Особую роль в северных экспедициях играет немногочисленная, но яркая группа, которую я бы назвал «робинзонами». Это люди с еще не сложившейся или уже распавшейся семьей, для которых дом везде, только не дома. Их отличает полная автономность, умение подчинять себе любые обстоятельства или ломать их. Они неуживчивы, порою вздорны, часто переходят с места на место, в общении с иными людьми держат дистанцию, они сентиментальны, легко помогают другим, трудно — принимают помощь. Большая Земля для них, в общем, довольно скучное, жаркое, пыльное место, где раз в три года они проводят свой длинный отпуск, изнемогая от безделья. Иногда они возвращаются на материк в неурочный час, но чаще лишь для того, чтобы, поворочавшись в спальном мешке, разостланном на паркетном полу, и с шумом «пробросав хрусты», снова вспомнить капризную полоску живой земли, едва прикрывшую вечную мерзлоту, — и умчаться к ней, меняя самолеты, как лошадей.

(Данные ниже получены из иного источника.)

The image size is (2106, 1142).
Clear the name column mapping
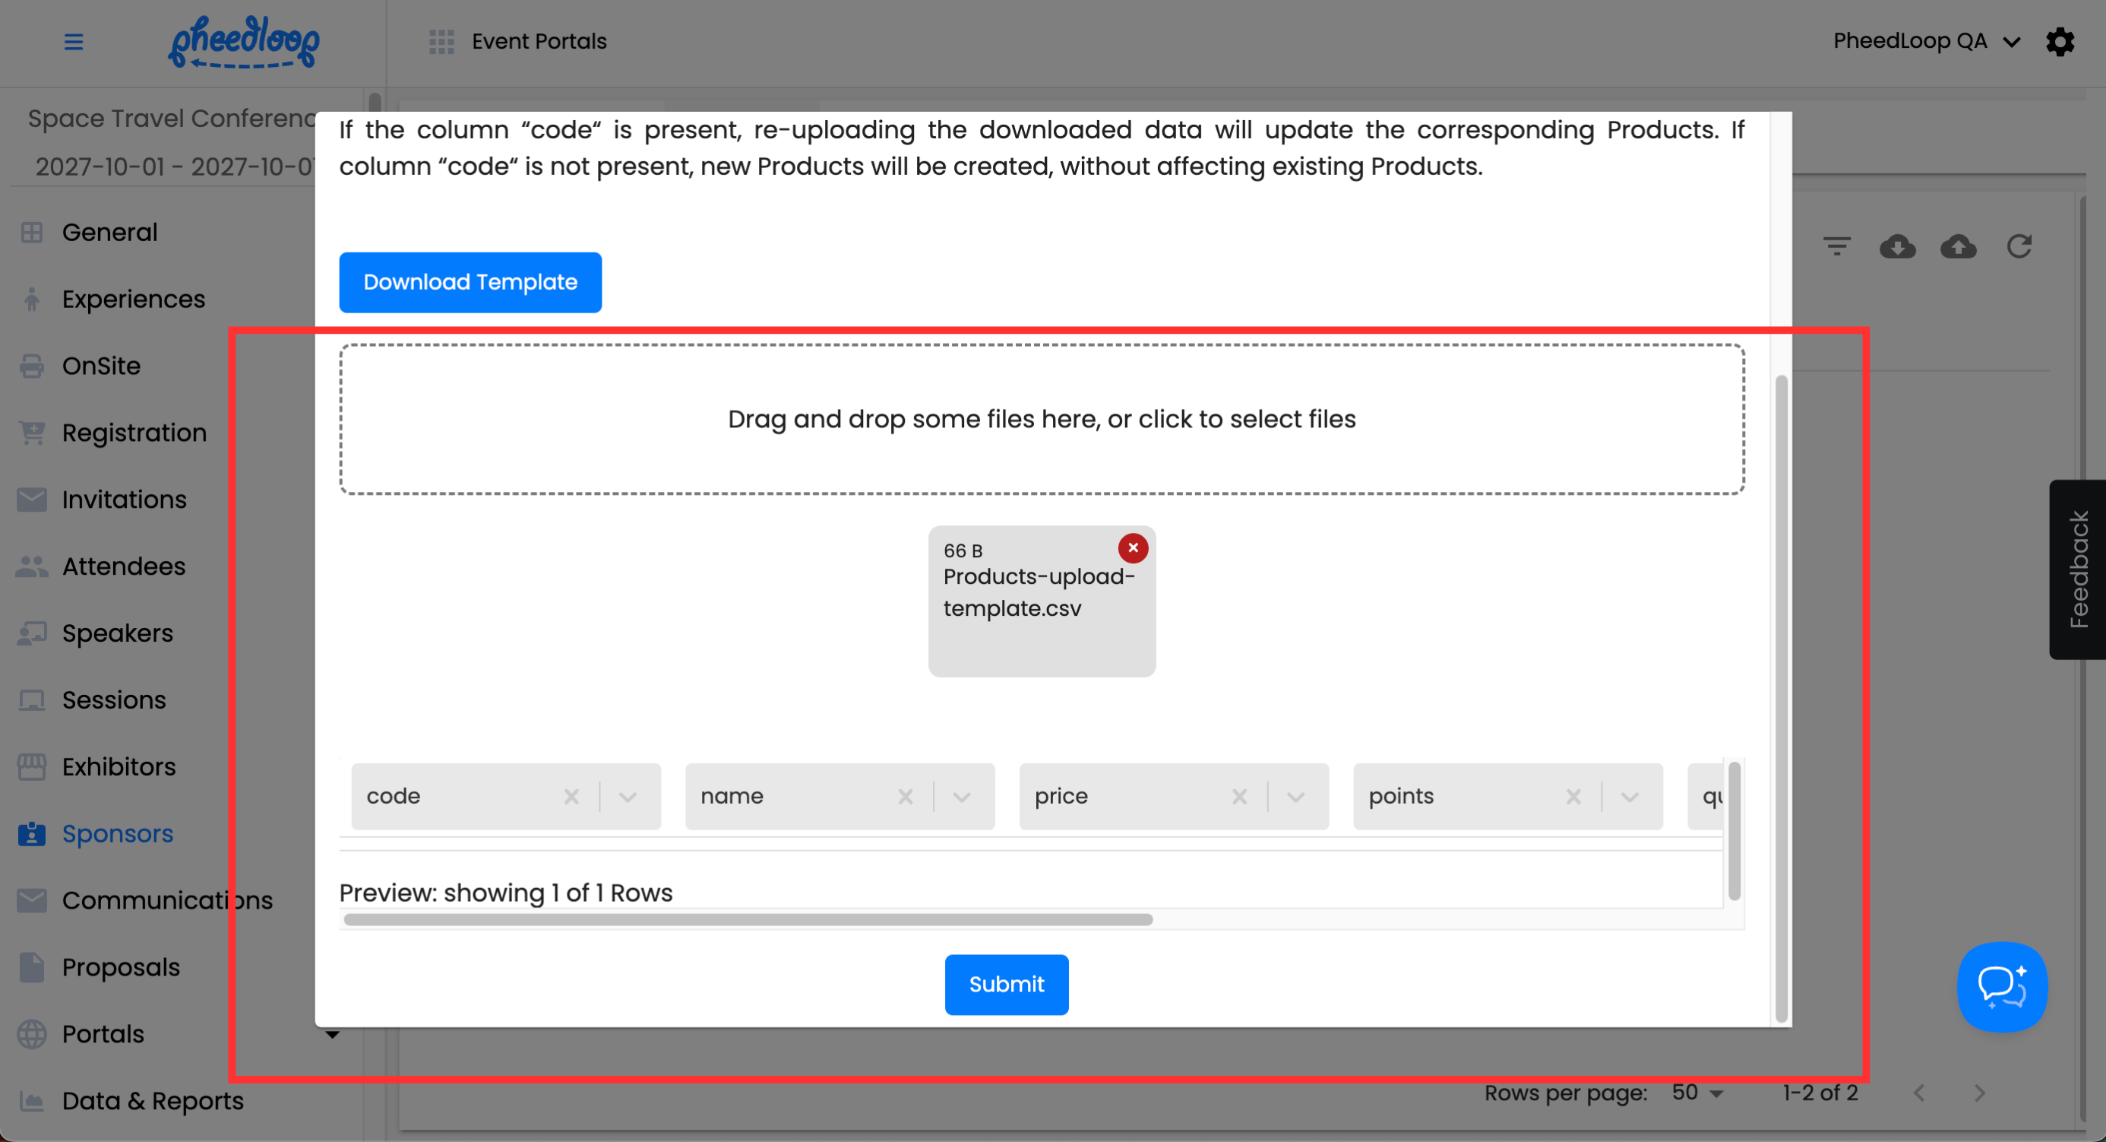[x=905, y=797]
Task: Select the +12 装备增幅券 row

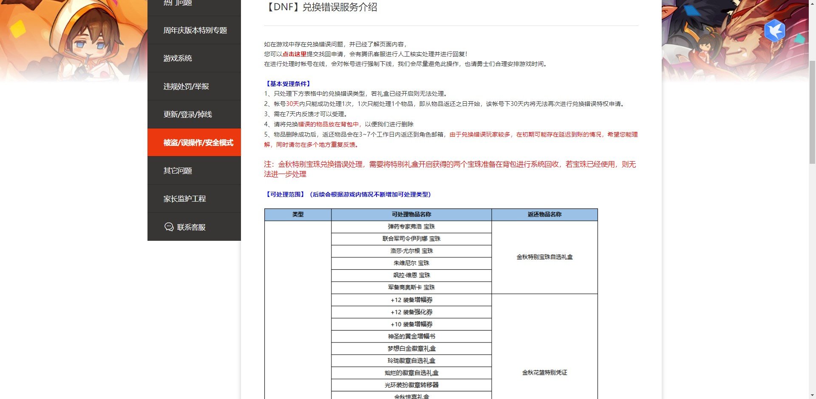Action: click(x=411, y=300)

В моей попытке классифицировать северные типы, конечно же, больше воспоминаний и привязанности, нежели научной бесстрастности. Уже давно я заметил, что время в рассказах буровиков ведет себя как-то странно: когда в жанре устных мемуаров выступают молодые, время стремглав обегает один и тот же круг дважды и трижды, зато рассказы старожилов отличает абсолютная или, по крайней мере, относительная его неподвижность.

Ветераны северных экспедиций, как правило, люди основательные. Северные надбавки давно выбраны ими полностью — восемьдесят процентов, а это в сочетании с коэффициентом и «колесными» дает гарантированные четыреста рублей при любой производственной погоде. Они не любят перемен, много говорят о садике на Волге (на Днепре, Дону, Ишиме, Немане, Днестре, Припяти или Осколе), но знают этот садик больше по письмам давно выросших детей. Они незлобивы и безынициативны, обязательны и экономны во всем — касается ли это траты усилий или денег. В их громоздких, перенаселенных воспоминаниях министр — все еще шустрый помбур из соседней экспедиции, а лауреат, открывший крупнейшее в стране месторождение газа, — шалопай и неумелый охотник, промазавший в утку с десяти шагов. Нет ни одного более или менее известного человека, которого они бы не знали, с которым бы они не работали: «Вот как сейчас ты стоишь — так он стоял. А подъем был, скважина сифонила. Он варежку разинул — и его с головы до ног». Любят спорить на отвлеченные темы и обсуждают существование внеземных цивилизаций с ожесточенным вдохновением. К экспедиционным конфликтам относятся с великолепным равнодушием. Никогда никуда не спешат; все, что делают, делают на совесть.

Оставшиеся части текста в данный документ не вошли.